Each line from the one with "Open Hitlist Settings" through the end of the records below should be transcribed exactly, and each picture should be skipped.
════════
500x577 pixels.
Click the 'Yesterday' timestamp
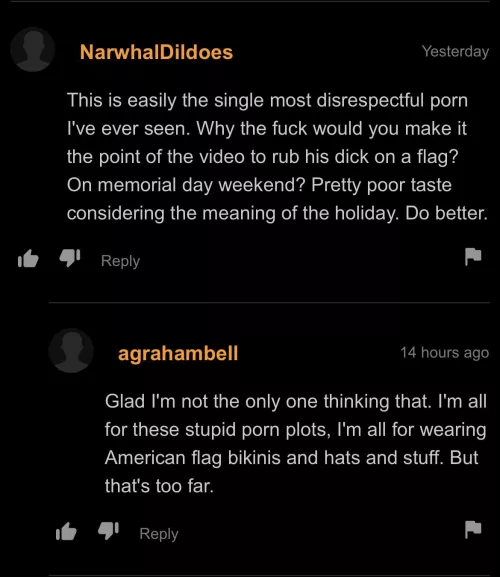(455, 51)
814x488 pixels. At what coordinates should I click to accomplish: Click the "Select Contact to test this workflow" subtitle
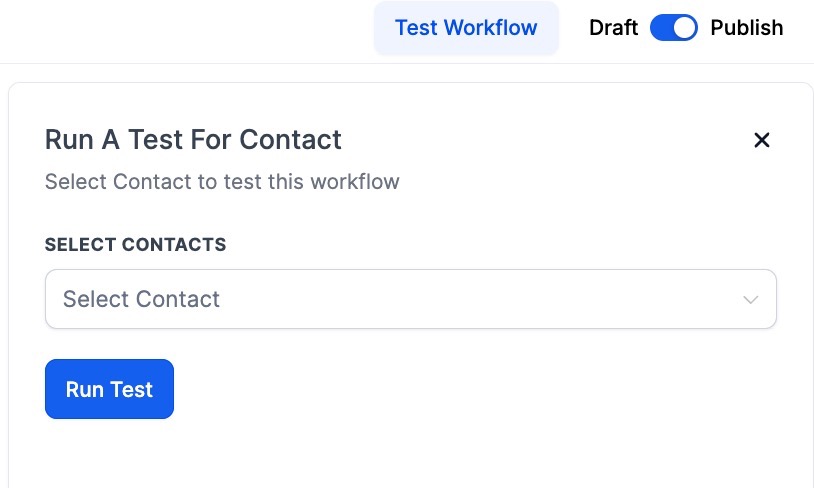[222, 182]
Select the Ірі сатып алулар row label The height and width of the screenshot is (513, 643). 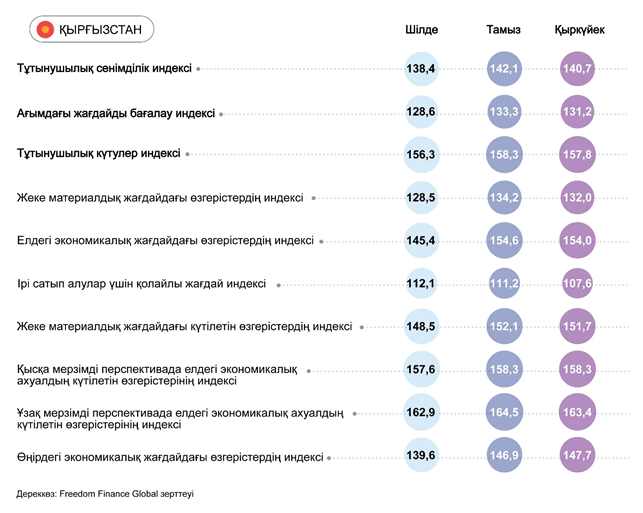coord(141,284)
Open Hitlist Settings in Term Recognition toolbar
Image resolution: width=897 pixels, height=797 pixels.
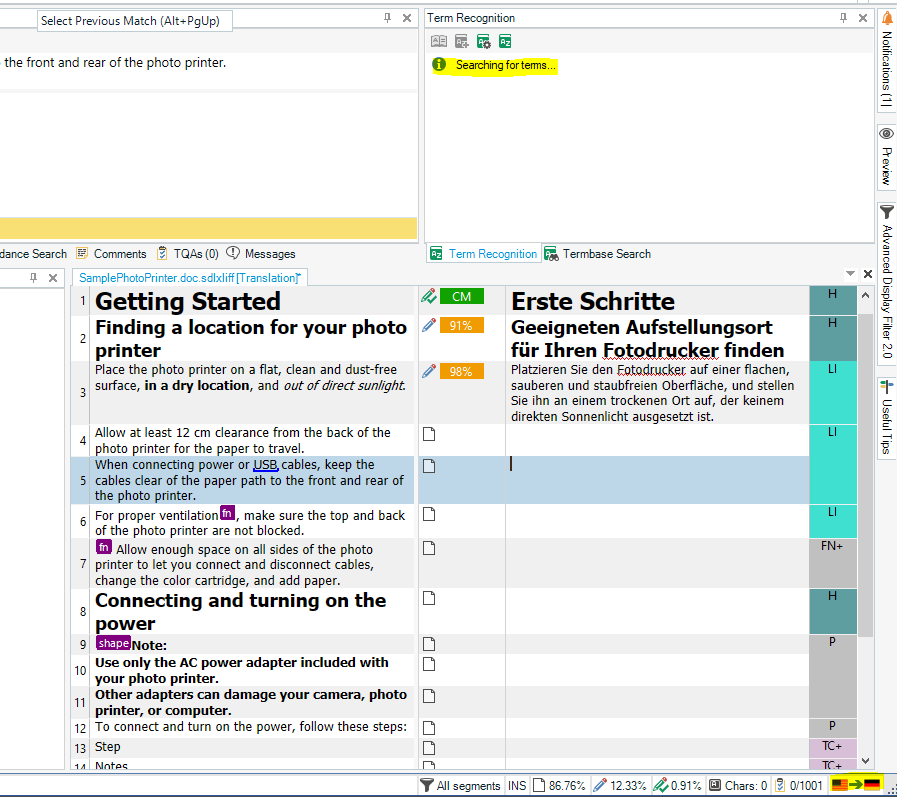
════════
• **SOLVED PROBLEM**
Open Hitlist Settings in Term Recognition toolbar
Image resolution: width=897 pixels, height=797 pixels.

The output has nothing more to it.